**EXTRACT**
Tuesday 25 June 2013

Music - Part 98 - Grandmaster Gareth



Grandmaster Gareth – Magical Sound Shower (GM Sounds)
LP/CD/DL
24 June 2013

Grandmaster Gareth was once described by John Peel as ‘the new God’ and, if Peel’s statement is true, then this is certainly the album for the pop atheist.  There’s a hint of Grandmaster Flash and White Lines to I Am Garzuvius, indeed there so many sounds on this album it’s easy to see why it was seven years in the making.  Gareth, (or should we call him The Grandmaster?), takes influence from pulp sci-fi books and B-movies, amongst other things, and the result is an incredible trip through a musical Technicolor landscape.

An apple crunches, birds sing, children cry.

This album is fun, fun, fun, but, well constructed intelligent pop too.  It doesn’t drag on forever and ever, it gives short, sharp, sound bursts which is sometimes enough to keep a listener enthralled, and, that’s certainly what Magical Sound Shower does.  It’s well-timed and well executed.  It’s brilliantly done and borders on genius. 

There are different moods and different textures.  The Hoarder Of Moments is low key and subtle, and is followed by ten seconds of madness in the shape of Magical Cuts which is basically instruments made to sound out of tune.  There’s a childrens TV programme in a Blue Peter vain which provides sound bytes of what sounds like jelly making on Don’t Grumble Under Pressure sounding almost pornographic with the innuendo voiceover ‘wobbles’.  A Stephen Hawking styled voice says the words of the album title to close the track.


There are space age doom sound effects throughout with musical imagery of space-age comics.  Possible clips from Sega and Nintendo arcade games of the 80s bind together the Mario influenced The Bigger The Bass Line/The Bigger The Waistline over a crunching drum beat.

A dog barks and Stephen Hawking returns to tell us not to buy this album.

**STATED EXERCISE 1**
Name every track from Magical Sound Shower that the album review mentions by title.
**STATED EXERCISE 2**
Answer these questions from the album review:
(a) Who once described Grandmaster Gareth as 'the new God'?
(b) How many years did the album take to make?
(c) How long does Magical Cuts last?
**STATED EXERCISE 3**
Write a continuation of the review of Magical Sound Shower, starting after its final sentence.

**SUPPLIED MATERIAL**
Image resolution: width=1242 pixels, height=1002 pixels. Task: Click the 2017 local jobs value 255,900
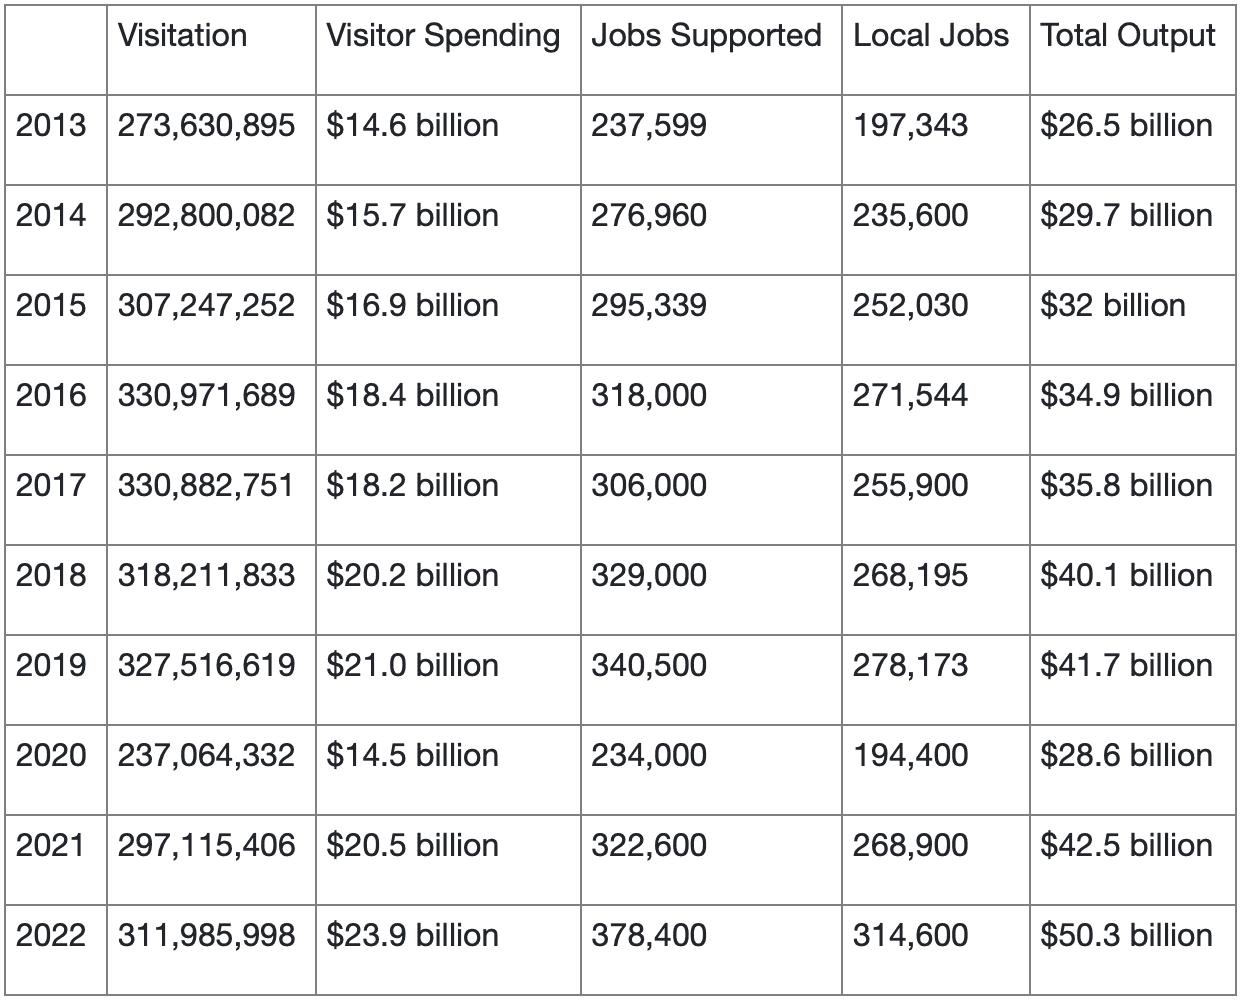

**WRITTEN REPLY 1**
I Am Garzuvius
The Hoarder Of Moments
Magical Cuts
Don't Grumble Under Pressure
The Bigger The Bass Line/The Bigger The Waistline

**WRITTEN REPLY 2**
(a) John Peel
(b) Seven years
(c) Ten seconds

**WRITTEN REPLY 3**
Track after track of weird and wonderful sounds, and, beautifully put together bits of music bouncing, crashing and making you think.  Absolutely glorious.  This is probably where all those great BBC Sound Effects albums were heading, the ones that as a teenager I played in their entirely like a conventional album.  Yeah, call me a weirdo for adding excerpts of them into my taped Top 40 compilations!

A machete being brandished.

Great percussion on the brash, in your face, The Nobelisk, which has distortion galore and certainly isn’t as poppy as its predecessors.  There’s even a viola chucked in somewhere and some great post dub effects which rival last years album from label mate D.E.A.D.    Slowly whirring and trickling along is Watch Your Step complete with childrens voice and a Sesame Street parody.  If there’s a downfall to the album, it’s that you really need to listen to it as a whole rather than individual tracks, it’s a project if you will, an epic extravaganza that deserves to be appreciated in its entirety. 

Cue voices of the Minions from the Despicable Me movie?

Freestyle jazz with frenetic percussion on I Eat Dogs, Why Not People? and CBeebies from grown-ups on The Dewormer.  Don’t be fooled, it’s not a twee album, it’s done in an incredibly original way. 

A scream, Big Ben chimes and a merry-go-round.

Angelic Church voices and a cartoon factory production line.

The title track tips a wink in the direction of Red River Rock by Johnny & The Hurricanes or early OMD before an untitled and unaccredited twentieth track (yes, count them!) merely exclaims “Did You Wobble?”.

You really should own this album.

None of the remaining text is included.